──────── SOURCE MATERIAL ────────
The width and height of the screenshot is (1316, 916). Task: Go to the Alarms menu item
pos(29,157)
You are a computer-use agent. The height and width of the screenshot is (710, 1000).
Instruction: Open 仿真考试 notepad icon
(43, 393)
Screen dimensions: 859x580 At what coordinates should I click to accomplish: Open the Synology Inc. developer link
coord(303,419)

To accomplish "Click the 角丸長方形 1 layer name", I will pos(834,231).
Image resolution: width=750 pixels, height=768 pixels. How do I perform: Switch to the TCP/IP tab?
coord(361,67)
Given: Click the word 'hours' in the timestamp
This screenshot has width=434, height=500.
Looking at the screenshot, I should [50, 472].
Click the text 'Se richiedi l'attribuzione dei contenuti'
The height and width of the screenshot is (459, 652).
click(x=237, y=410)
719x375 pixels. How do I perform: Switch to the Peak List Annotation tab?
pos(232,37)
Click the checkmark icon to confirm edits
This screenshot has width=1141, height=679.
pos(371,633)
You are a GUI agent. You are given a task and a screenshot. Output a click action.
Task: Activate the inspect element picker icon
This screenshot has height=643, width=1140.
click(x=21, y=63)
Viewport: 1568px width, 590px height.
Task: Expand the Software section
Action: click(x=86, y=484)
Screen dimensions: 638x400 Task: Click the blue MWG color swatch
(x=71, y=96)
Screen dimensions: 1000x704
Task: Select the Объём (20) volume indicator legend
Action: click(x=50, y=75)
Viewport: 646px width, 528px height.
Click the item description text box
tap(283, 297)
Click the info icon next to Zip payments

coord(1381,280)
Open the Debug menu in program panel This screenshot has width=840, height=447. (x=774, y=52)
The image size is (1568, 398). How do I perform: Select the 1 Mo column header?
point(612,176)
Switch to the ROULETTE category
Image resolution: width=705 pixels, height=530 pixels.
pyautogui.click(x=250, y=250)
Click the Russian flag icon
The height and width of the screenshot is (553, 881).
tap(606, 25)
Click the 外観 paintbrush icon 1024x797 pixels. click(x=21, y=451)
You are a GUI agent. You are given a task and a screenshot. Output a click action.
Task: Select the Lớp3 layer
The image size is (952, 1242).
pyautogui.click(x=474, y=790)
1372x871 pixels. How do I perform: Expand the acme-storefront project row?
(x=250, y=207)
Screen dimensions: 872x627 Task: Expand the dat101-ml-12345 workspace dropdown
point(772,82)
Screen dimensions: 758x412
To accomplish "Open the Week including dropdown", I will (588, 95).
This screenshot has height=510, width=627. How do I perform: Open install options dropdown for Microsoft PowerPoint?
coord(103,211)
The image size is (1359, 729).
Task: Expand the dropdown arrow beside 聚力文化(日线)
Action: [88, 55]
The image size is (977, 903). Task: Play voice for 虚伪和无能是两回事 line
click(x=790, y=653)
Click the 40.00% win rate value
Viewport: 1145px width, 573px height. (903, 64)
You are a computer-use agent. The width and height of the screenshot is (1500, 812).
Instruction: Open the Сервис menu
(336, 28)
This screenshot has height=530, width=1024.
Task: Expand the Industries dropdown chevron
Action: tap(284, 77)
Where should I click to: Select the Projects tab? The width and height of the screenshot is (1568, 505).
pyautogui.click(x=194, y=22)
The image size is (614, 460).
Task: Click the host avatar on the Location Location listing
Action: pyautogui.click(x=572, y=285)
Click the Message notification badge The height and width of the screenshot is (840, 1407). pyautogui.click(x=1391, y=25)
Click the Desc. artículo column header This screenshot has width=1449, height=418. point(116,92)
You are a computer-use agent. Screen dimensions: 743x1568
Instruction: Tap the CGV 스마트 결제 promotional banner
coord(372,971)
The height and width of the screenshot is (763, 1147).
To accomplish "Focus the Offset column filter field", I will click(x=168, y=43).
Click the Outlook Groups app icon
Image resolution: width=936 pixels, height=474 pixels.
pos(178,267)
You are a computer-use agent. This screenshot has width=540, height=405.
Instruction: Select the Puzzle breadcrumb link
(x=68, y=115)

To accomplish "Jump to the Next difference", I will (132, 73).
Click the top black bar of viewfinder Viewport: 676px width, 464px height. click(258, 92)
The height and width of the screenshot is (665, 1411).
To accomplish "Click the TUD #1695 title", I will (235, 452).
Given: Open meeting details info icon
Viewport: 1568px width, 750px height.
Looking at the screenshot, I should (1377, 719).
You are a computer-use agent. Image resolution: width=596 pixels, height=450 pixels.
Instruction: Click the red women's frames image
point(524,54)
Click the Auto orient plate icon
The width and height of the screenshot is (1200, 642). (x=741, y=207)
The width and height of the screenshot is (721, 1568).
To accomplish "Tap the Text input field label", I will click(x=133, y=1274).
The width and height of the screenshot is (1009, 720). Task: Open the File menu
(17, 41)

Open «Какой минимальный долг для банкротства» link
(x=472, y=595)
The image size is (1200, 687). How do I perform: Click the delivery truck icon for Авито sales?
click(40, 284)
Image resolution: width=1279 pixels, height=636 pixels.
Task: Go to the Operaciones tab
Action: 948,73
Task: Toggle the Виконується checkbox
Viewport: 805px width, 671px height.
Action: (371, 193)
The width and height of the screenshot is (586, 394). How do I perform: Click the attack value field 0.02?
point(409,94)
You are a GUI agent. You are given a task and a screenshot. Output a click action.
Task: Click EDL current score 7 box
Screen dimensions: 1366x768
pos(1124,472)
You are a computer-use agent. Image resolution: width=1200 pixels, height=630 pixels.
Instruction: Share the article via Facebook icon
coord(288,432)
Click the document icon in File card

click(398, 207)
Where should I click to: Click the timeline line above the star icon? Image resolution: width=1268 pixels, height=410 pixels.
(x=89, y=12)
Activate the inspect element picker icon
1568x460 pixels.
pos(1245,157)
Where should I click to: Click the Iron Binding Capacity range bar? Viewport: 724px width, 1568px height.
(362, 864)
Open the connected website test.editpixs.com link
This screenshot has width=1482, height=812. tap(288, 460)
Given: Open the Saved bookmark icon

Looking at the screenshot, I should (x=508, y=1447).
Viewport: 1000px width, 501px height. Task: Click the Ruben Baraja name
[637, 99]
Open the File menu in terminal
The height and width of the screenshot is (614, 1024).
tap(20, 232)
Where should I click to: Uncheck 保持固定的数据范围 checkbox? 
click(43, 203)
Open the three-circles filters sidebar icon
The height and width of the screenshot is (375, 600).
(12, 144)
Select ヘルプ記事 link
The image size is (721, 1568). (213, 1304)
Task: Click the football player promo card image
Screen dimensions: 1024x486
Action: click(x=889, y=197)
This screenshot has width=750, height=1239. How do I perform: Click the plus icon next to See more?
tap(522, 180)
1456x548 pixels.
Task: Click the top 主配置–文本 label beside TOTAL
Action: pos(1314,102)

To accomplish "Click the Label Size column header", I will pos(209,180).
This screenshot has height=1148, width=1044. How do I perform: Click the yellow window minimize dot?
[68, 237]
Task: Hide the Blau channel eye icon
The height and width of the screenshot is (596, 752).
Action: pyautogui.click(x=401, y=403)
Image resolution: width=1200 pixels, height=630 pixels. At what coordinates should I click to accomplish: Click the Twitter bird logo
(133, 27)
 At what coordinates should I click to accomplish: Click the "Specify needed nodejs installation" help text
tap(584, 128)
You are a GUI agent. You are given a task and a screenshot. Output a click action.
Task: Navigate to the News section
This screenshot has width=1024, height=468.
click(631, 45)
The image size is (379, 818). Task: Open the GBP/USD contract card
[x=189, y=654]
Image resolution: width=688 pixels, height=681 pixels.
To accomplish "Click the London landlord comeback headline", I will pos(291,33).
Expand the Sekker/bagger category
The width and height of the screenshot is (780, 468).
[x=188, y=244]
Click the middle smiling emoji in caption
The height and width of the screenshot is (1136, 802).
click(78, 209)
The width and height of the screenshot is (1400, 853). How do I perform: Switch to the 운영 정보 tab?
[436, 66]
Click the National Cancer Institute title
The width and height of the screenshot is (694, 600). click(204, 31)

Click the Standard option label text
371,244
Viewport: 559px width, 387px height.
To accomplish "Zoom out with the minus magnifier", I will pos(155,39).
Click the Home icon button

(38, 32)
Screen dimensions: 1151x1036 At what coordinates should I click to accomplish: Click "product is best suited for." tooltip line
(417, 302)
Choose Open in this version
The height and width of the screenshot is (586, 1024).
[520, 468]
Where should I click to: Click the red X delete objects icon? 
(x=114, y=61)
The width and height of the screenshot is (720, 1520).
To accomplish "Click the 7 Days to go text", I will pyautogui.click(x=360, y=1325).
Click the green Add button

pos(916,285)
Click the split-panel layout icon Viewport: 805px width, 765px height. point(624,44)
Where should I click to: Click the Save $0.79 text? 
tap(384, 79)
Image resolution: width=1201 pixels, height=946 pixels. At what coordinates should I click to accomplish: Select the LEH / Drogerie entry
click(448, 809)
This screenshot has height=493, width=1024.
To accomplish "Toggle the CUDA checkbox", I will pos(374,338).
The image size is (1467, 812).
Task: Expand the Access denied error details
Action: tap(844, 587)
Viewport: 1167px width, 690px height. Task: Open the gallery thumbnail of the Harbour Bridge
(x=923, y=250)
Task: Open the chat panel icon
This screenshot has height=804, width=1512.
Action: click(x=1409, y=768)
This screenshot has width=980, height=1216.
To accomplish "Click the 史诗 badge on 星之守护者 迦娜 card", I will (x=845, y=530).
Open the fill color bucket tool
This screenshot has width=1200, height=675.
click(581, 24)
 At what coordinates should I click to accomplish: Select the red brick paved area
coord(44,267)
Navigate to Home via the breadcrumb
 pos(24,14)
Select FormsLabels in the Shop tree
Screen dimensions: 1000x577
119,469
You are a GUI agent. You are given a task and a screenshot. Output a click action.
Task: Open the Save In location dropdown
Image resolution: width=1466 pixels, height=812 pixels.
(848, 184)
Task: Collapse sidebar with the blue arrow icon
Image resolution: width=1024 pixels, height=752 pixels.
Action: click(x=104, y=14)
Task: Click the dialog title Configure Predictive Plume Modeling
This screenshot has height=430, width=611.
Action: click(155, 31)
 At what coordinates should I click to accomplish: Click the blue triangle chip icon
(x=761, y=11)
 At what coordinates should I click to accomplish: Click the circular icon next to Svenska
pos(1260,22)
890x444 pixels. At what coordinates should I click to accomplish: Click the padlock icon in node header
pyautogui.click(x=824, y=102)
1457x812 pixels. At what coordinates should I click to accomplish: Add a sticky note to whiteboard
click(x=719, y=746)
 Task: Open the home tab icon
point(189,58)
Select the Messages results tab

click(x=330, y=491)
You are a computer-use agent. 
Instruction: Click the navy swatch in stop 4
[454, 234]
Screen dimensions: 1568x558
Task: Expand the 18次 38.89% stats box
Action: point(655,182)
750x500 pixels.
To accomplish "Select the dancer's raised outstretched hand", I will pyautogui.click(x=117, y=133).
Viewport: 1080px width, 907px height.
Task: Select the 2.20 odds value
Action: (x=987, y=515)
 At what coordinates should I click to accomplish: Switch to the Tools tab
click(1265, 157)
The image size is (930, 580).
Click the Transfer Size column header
────────
For the string "panel", state how many lines in the listing contain it, and give no other words.

3